4 報告者・コメンテーター・司会(敬称略)

 報告者
  佐藤弘毅(神社本庁)
  佐野和史(神道文化学部兼任講師)

 コメンテーター
  牟禮 仁(皇學館大学)
  松本 滋(神社新報社)

 司会
  岡田莊司(事業推進担当者)

※ なお、この研究会の出席者は14人であった。

5 研究会の詳細

5-1 会の概要

 まず、佐藤弘毅氏より、自身が携わった『神道史大事典』(吉川弘文館、平成16年・2004)所載「府県社一覧」作成や、データ分析に伴う先行研究の妥当性を検討する際の経緯、さらに、現在神社本庁で供用されている、全国神社に関する複数のデータベースの概要(構造・連携の現状・項目追加の取り組み・問題点など)についての説明を受けた。
 続いて、佐野和史氏が、平成2年(1990)から5か年計画で神社本庁が実施した「全国神社祭祀祭礼総合調査」によって作成された、全国神社の祭祀・祭礼に関するデータベースの作成経緯や各調査項目について、データの精度や様々な可能性を踏まえながらその概要を述べた。
 また、各発表を踏まえた上で、参会者による検討も行った。
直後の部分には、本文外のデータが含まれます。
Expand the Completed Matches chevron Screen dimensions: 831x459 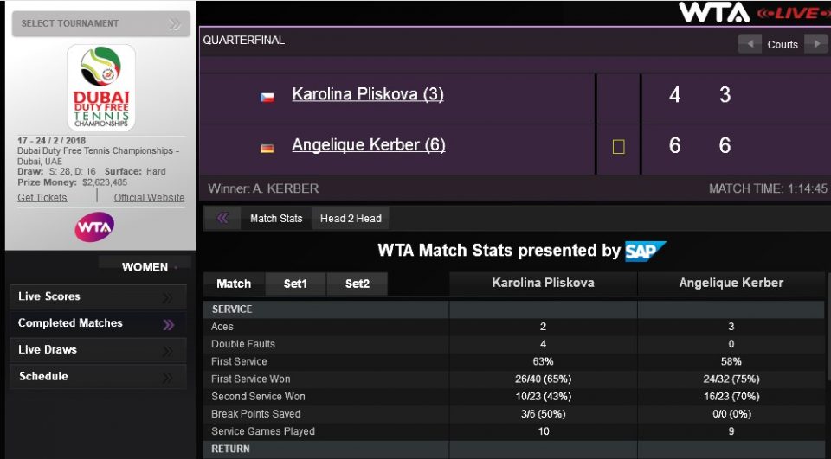point(168,324)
まず、(1)牟禮仁氏の問題提起によって、一般に対して供用可能なデータベースを作成する必要性が議論され、さらに、(2)神社信仰に関する実態を分析する上で必要不可欠な、神社祭神の表記の相違や詳細な由緒などの情報の付加について、方法など具体的な面を含めた討議があった。
 この他、松本滋氏からも、神社本庁で供用されているデータベースを活用し、全国の神社を選定し、その由緒等の概説を付した『全国著名神社名鑑』(神社新報社、平成17年・2005)の作成経緯などが紹介された。

5-2 研究会で得られた成果と課題

 佐藤・佐野両氏の報告および参会者による検討によって、当初の目的通り神社に関するデータベースの実態と、今後に向けた課題が理解できた。神道の発展過程の把握を主眼に置く本事業においては、とりわけ祭祀・祭礼のデータの分析が重要であることはいうまでもないが、何よりも、その基礎として神社本庁のデータが活用可能であると分かった点が今回の大きな成果である。この蓄積を活かすことは効率的な事業推進につながると考えられるので、今後も神社本庁教学研究所をはじめとした関係者の配慮のもと、データの具体的な整理に努めていきたい。